Quite a Saturday, Walla Walla-style; a day beginning with a fleet of yellow school busses drawing into the lot outside the ol’ Marcus Whitman … 

The Wheels On The Bus Go 'Round & 'Round, 'Round & 'Round ...


Rather mysterious methodology to the day; just like in summer camp, we were herded somewhat unceremoniously onto the big yellow taxis, with no knowledge of our destination; this was to be revealed once we were installed on our personal slab of chalkboard-green naugahyde; odd, I must say, that they let the bus driver explain how to kick out a window in the case of a roll-over BEFORE the announced which wineries we’d be heading to … 

Anyhow, fortunately the destinations I was transportationally allocated to were quite fine options; first on the list? Abeja! 

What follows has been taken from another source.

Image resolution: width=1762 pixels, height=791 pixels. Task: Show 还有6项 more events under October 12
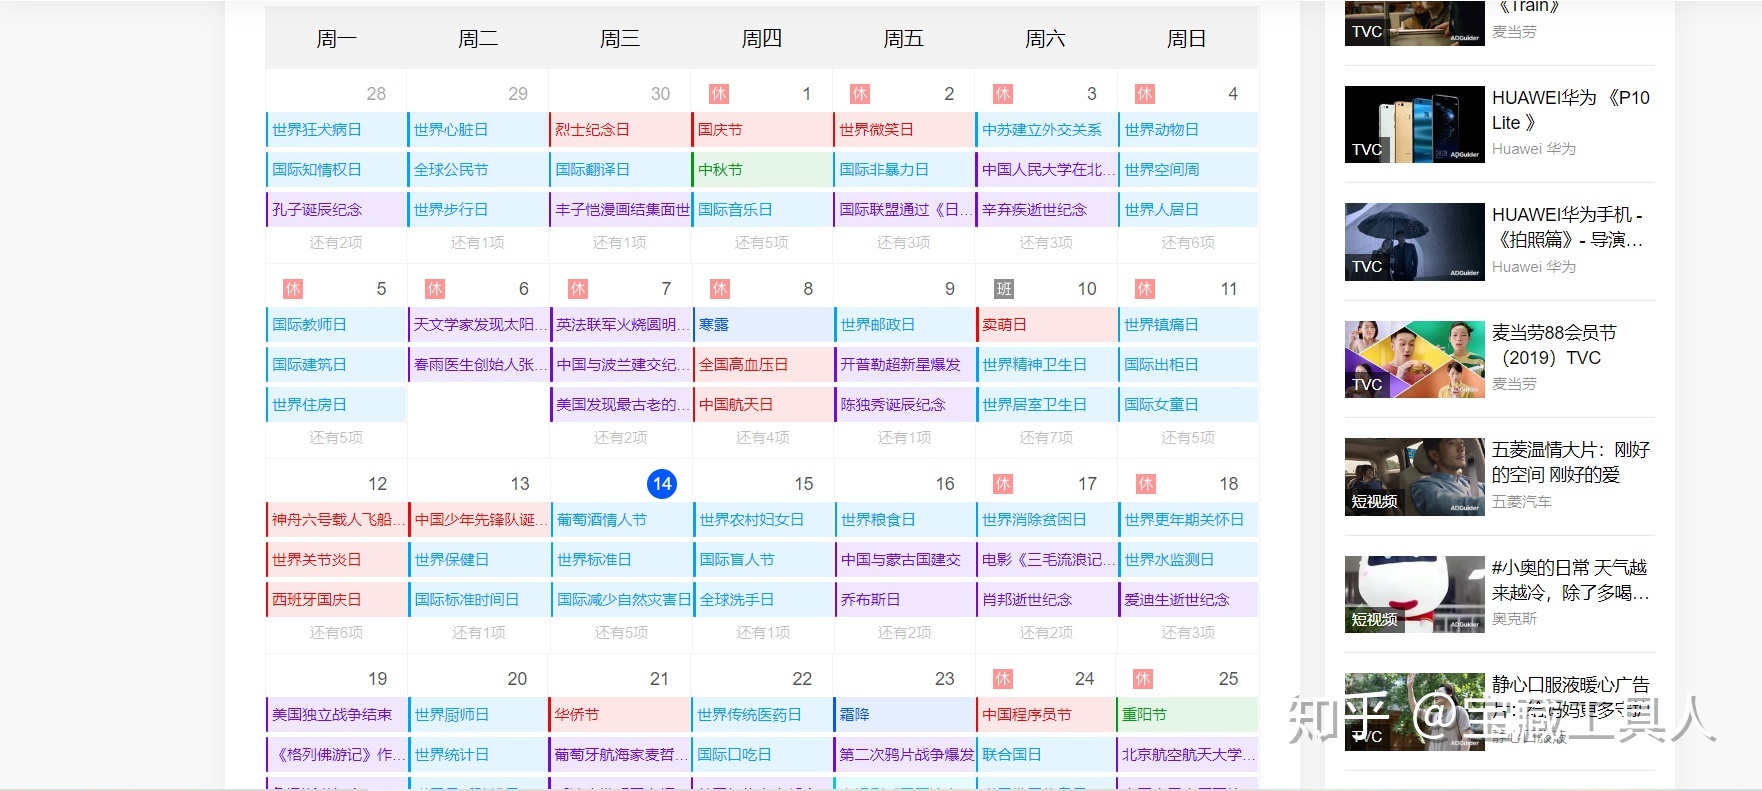pos(336,633)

Had a fabulous visit with the very gracious, committed, humble, and talented John and Molly, who have built sensitively-maintained, ecologically-sound vineyard and winery practice; the results are on visual display, and in the bottle … the 2008 cab out of barrel promises tremendous rewards to come … 



In The Abeja Vines


View From The Abeja Clock


A Taste Of Abeja


 Next on the day’s journey was Woodward Canyon, which turned out to be an excellent visit for any number of reasons, not the least of which was the fact that we actually had two additional producers on hand for a three-producer panel and tasting … 


In addition to Woodward Canyon head honcho Rick Small (one of the first and most well-regarded producers in the area), we had the pleasure of listening to, and tasting with, owner-operators from two up & coming regional producers: Stella Fino and Castella de Feliciana. 


Across the board, the wines were very pleasurable, and as with many of the Washington wines I’ve been tasting, impressive for their full-on display of crisp, bright acidity and distinctive, integrated minerality. Quite an interesting array of offerings, and well-presented as regards flow; the Woodward Canyon wine was a 100% Barbera, loaded with bright red fruit, succulently tart cherry pie character, and as noted above, saliva-inducing acidity. The Stella Fino offering was a 100% Sangiovese, and as disclaimed by the winemaker, quite young (a 2007); he posited it as both an excellent wine for the table, and a wine capable of great development over time. I certainly agree with the former, though my personal jury is still out as to the latter; the afore-mentioned acidity was certainly present and accounted for, but I’m not sure the accompanying architectural components and firmly balanced enough to still be relevant with evolution; hopefully, I’ll get a chance to taste this again in five years! Third on the flight was the Miercoles from Castella de Feliciana; the name being Spanish for Wednesday, and as per the winemaker, the goal was to craft a “Wednesday Wine”; a colloquial version of the everyday wine. And to my palate, this blend of Cab and Syrah would make any Wednesday a wonderful day; I really enjoyed this …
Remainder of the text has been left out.